Diffeomorphism from Inverse function theorem
Let $f(p)=q$, $J_f(p)\ne 0$. Then $f$ maps a suitable neighborhood $U$ of $p$ diffeomorphically onto a neighborhhod $V$ of $q$. Let $g:\ V\to U$ be the inverse of $f\restriction U$. The statement of the inverse function then contains the formula $$dg(y)=\left(df\bigl(g(y)\bigr)\right)^{-1}\qquad(y\in V)\ .$$ This can be interpreted as $$dg=\iota\circ df\circ g\ ,$$ where $\iota:\ L\mapsto L^{-1}$ denotes inversion in $GL({\mathbb R}^n)$.
Assume that $g$ is $r$ times continuously differentiable for some $r\geq1$. As both $f$ and $\iota$ are infinitely differentiable it follows by the chain rule that $dg$ is $r$ times continuously differentiable as well, and this implies that $g$ is in fact $r+1$ times continuouslay differentiable.
Let $LI^m$ and $L^m$ be the set of invertible linear transformations of $\mathbb{R}^m$ in itself and the set of linear transformations of $\mathbb{R}^m$ in itself respectively. Define $\operatorname{Inv}: LI^m\to L^m$ by $\operatorname{Inv}(A)$ is the inverse matrix of $A$. First you can note that if $f$ is a function satisyfing your conditions, then $$(f^{-1})'(y)=[f'(g(y))]^{-1}$$
This implies that $(f^{-1})'=(\operatorname{Inv})\circ f'\circ f^{-1}$. Because $\operatorname{Inv},f\in C^\infty$, you can conclude from the last formula (by using chain rule) that $f^{-1}\in C^\infty$.

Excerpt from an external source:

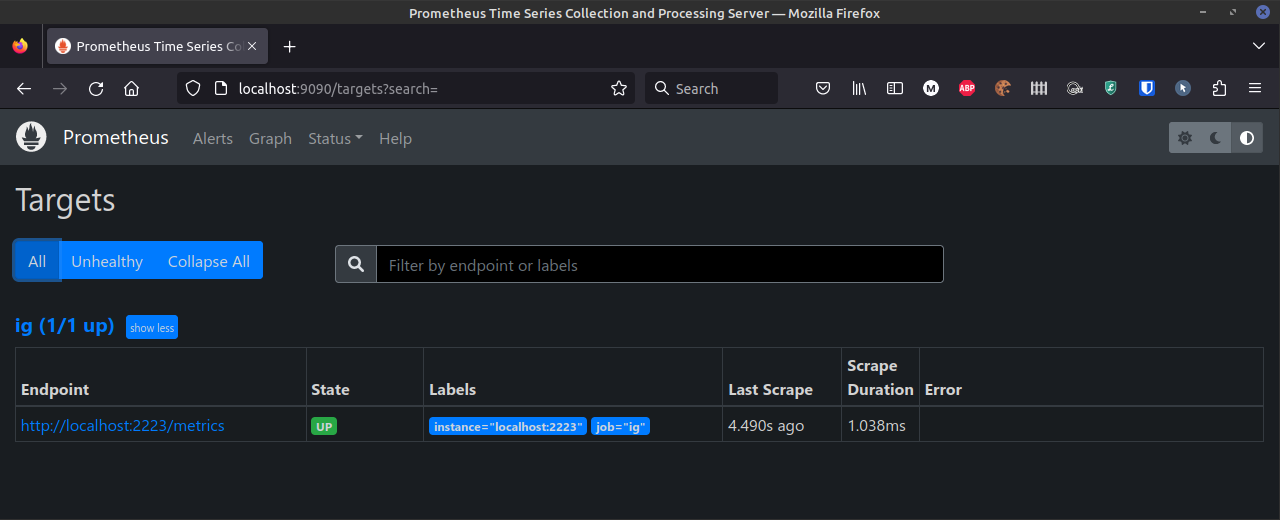Open Firefox list all tabs dropdown

pyautogui.click(x=1259, y=46)
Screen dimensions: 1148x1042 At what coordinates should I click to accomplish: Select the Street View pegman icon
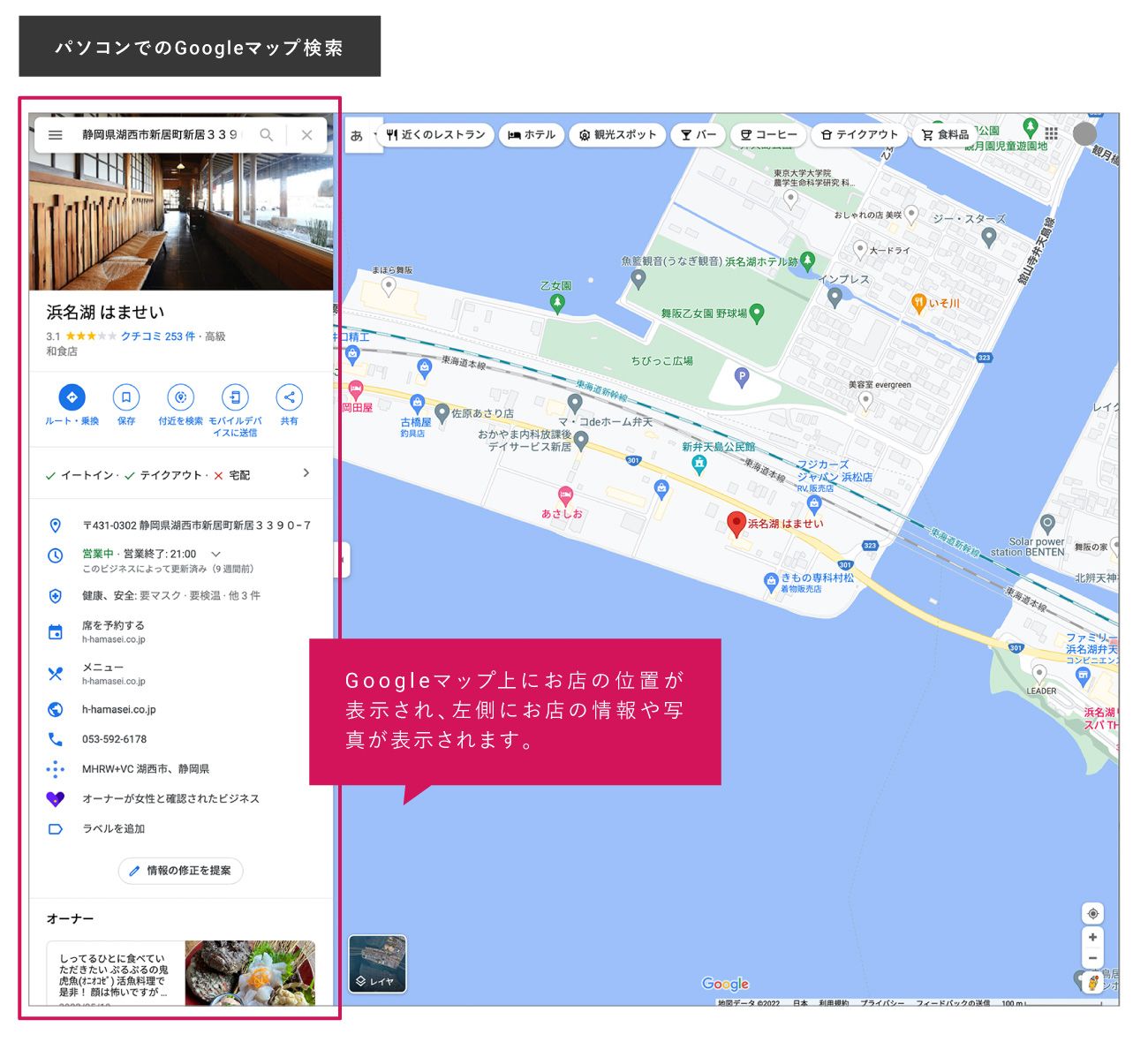click(x=1092, y=982)
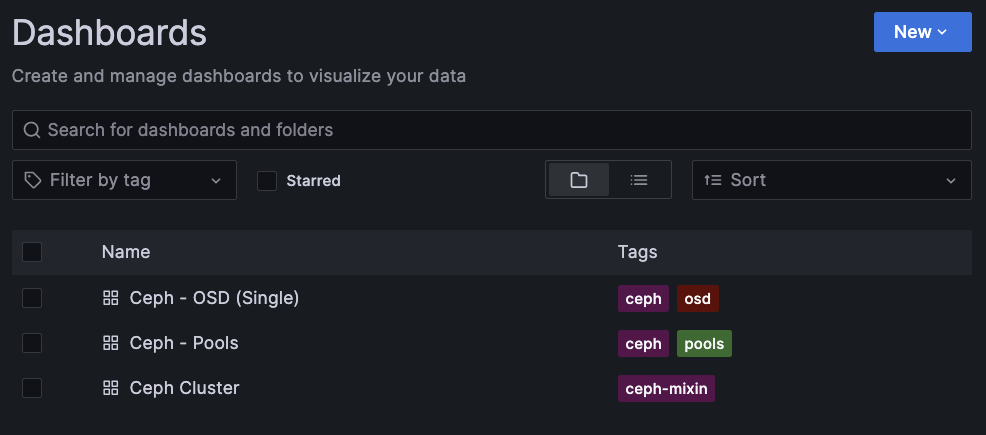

Update: I do not understood OP's comment in the bounty, nevertheless I give here more explanations:
Since $f'\neq 0$ we have that $\operatorname{Inv}(f'(g(y)))$ is well defined for all $y$, so the derivative of $(f^{-1})$ dependes on functions that are differentiable again. By a induction argument OP's can finish the proof. Also the proof that $\operatorname{Inv}$ is $C^\infty$ was given in the comments by @ronno. As I have wrote to @Lipschits in the comments, I know another proof of the fact that $\operatorname{Inv}$ is $C^\infty$, but it is really big and @ronnos's proof is more straightforward.